BEGIN Entries provided

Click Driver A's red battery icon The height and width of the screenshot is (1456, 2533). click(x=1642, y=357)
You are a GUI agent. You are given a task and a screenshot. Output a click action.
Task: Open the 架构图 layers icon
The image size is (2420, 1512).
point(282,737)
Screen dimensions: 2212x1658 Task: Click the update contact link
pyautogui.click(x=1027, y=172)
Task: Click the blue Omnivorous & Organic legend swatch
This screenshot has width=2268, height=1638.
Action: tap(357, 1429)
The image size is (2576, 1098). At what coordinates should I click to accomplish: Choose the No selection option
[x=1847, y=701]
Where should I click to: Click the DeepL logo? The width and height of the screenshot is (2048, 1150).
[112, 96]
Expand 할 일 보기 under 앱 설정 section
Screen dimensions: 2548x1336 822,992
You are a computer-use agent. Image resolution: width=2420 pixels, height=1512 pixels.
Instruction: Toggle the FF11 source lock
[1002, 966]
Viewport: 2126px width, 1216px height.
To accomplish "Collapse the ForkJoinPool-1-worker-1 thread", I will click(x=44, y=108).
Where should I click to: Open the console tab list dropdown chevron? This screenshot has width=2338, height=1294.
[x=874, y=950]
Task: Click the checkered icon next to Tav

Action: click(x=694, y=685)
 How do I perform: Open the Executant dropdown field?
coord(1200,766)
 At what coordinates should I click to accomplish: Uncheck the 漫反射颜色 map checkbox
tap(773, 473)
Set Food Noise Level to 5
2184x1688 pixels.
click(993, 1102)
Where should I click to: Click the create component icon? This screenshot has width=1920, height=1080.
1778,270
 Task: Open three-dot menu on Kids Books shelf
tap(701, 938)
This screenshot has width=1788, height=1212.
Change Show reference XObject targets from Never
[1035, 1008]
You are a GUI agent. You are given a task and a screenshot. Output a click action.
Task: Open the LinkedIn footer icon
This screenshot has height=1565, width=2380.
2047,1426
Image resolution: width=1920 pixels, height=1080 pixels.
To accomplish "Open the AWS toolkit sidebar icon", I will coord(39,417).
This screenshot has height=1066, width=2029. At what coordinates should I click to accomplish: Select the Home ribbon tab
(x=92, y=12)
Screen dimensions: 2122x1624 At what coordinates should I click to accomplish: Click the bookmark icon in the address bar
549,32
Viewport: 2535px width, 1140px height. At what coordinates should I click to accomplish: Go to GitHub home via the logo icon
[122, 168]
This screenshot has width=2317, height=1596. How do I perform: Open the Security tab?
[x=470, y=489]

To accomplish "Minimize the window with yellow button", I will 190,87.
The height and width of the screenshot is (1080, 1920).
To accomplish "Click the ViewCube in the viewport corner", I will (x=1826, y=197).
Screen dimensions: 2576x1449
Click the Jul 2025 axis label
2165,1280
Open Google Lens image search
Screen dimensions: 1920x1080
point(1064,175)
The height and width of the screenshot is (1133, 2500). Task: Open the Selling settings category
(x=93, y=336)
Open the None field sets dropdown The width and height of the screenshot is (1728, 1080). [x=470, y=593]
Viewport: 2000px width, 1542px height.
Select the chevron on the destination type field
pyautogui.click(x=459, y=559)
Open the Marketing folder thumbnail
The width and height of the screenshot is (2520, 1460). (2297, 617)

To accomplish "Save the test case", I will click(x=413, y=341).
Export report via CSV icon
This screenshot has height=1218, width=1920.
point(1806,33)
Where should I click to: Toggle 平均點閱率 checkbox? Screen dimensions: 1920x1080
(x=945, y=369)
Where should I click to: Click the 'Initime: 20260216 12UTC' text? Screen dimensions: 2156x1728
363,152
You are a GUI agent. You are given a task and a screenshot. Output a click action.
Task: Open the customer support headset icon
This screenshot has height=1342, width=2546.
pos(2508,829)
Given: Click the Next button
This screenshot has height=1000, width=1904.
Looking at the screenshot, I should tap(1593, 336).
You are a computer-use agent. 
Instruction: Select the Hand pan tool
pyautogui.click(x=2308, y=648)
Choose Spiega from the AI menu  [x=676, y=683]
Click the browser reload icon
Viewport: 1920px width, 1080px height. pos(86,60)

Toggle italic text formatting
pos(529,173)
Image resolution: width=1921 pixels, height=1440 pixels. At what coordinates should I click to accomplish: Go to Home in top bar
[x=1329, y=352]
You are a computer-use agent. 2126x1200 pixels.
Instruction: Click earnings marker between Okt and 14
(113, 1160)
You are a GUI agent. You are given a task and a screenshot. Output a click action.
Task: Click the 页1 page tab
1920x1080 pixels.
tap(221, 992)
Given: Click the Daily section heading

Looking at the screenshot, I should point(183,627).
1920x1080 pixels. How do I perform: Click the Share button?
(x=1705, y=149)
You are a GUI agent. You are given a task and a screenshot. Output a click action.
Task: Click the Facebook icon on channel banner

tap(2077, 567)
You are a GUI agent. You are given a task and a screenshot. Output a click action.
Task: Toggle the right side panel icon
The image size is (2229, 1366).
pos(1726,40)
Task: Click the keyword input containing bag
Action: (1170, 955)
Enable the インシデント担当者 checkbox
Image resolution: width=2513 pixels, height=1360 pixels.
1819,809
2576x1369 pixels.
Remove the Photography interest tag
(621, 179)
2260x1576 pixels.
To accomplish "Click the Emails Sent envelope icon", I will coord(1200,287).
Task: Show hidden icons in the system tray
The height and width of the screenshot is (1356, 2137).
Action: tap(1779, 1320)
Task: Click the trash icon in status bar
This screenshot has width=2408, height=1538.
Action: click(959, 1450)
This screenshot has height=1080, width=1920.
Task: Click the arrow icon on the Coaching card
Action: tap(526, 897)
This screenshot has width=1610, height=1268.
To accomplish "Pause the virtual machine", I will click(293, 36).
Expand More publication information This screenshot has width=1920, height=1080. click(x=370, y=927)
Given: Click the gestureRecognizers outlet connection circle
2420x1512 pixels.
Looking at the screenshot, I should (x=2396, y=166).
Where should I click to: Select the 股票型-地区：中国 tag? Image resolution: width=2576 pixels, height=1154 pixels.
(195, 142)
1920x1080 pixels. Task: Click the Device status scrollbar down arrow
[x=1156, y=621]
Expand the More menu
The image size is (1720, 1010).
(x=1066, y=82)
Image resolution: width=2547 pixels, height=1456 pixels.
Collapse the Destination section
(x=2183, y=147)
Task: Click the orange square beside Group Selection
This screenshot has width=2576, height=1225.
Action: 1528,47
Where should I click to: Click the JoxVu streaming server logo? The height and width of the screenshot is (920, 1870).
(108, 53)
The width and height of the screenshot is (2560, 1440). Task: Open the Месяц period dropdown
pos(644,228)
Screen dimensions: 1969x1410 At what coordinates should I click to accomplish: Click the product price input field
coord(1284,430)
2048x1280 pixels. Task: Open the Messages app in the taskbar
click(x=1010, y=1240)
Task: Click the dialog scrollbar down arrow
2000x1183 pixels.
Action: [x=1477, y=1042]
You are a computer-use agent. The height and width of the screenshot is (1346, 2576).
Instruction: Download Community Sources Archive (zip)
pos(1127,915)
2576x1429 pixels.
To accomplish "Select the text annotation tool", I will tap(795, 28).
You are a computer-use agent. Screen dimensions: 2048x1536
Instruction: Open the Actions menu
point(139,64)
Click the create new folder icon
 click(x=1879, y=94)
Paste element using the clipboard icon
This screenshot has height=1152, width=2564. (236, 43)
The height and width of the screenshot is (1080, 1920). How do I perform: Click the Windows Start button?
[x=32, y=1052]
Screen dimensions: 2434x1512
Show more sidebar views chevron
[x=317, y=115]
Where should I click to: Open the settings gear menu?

END Entries provided

• [What the task asks]: If a line of the data above holds the string "computer", count it, then state only the total.

• [Response to this exercise]: 5